此外,如果实验室在不断扩展时用不足的数据训练模型,这些模型会变得过度参数化,效率低下,导致大量记忆而非泛化。实验室因此越来越多地转向使用合成数据来缓解这个问题。
Though, this issue applies less to the main AI Labs. Meta alone has approximately 100x more data available to them than is on the public internet (if they can harness this data in a compliant manner). This may give them an edge in continuing to scale with fewer issues than others. YouTube has 720,000 new hours of video uploaded every day – and we think that AI Labs have only begun to contemplate training on the vast amount of data contained within video. This is in addition to their ability to generate quality synthetically generated data, which we discuss the architecture for later.
尽管这个问题对主要的人工智能实验室影响较小。Meta 单独拥有的可用数据大约是公共互联网数据的 100 倍(如果他们能够以合规的方式利用这些数据)。这可能使他们在继续扩展时面临的问题少于其他公司。YouTube 每天上传 72 万个小时的新视频——我们认为人工智能实验室仅仅开始考虑在视频中包含的大量数据上进行训练。这还不包括他们生成高质量合成数据的能力,我们将在后面讨论其架构。

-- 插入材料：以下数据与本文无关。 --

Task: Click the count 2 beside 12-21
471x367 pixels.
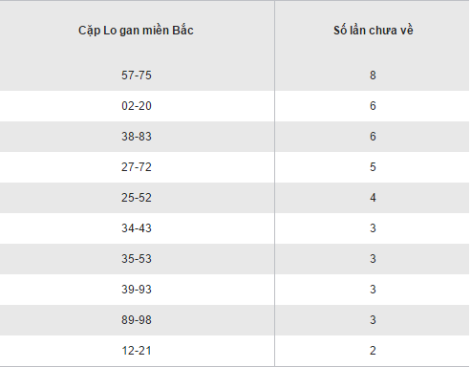Action: coord(373,351)
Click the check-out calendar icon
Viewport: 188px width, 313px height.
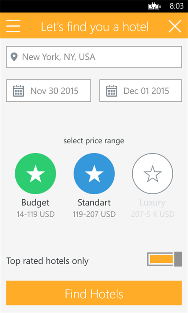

To train on the quadrillions of alternative tokens available from video requires a huge continuation of scaling overall training FLOPs, which will be delivered by hardware innovation and systems engineering. For instance, scaling another order of magnitude on training FLOPs will require multi-datacenter training as the number of accelerators needed can no longer fit inside a single datacenter site. Project Rainier has Amazon providing Anthropic with 400k Tranium 2 chips, but, in raw FLOPs, that is less than 100k GB200s. Anthropic will have to produce significant engineering achievements to pull off training in such a cluster. Spreading accelerators across a large campus, or multiple campuses, itself leads to significant challenges posed by Amdahl’s law, though there are already more than a few posited solutions to address this challenge.
在视频中可用的数万亿替代令牌上进行训练需要大规模持续扩展整体训练 FLOPs,这将通过硬件创新和系统工程来实现。例如,训练 FLOPs 再扩大一个数量级将需要多数据中心训练,因为所需的加速器数量已无法容纳在单一数据中心内。Rainier 项目让亚马逊向 Anthropic 提供 40 万颗 Tranium 2 芯片,但在原始 FLOPs 上,这还不到 10 万 GB200。Anthropic 必须取得显著的工程成就才能在这样的集群中完成训练。将加速器分布在一个大型校园或多个校园中,带来了由阿姆达尔定律所带来的重大挑战,尽管已经提出了不少解决方案来应对这一挑战。
The other constraint with respect to scaling parameters is inference economics. AI Labs can capitalize vast sums of investment into training large models and amortize the model’s use both over a large and growing userbase, as well as for internal use cases, to develop further model iterations. When it comes to inference, they must be careful not to bring to market models that are too costly or uneconomical to serve.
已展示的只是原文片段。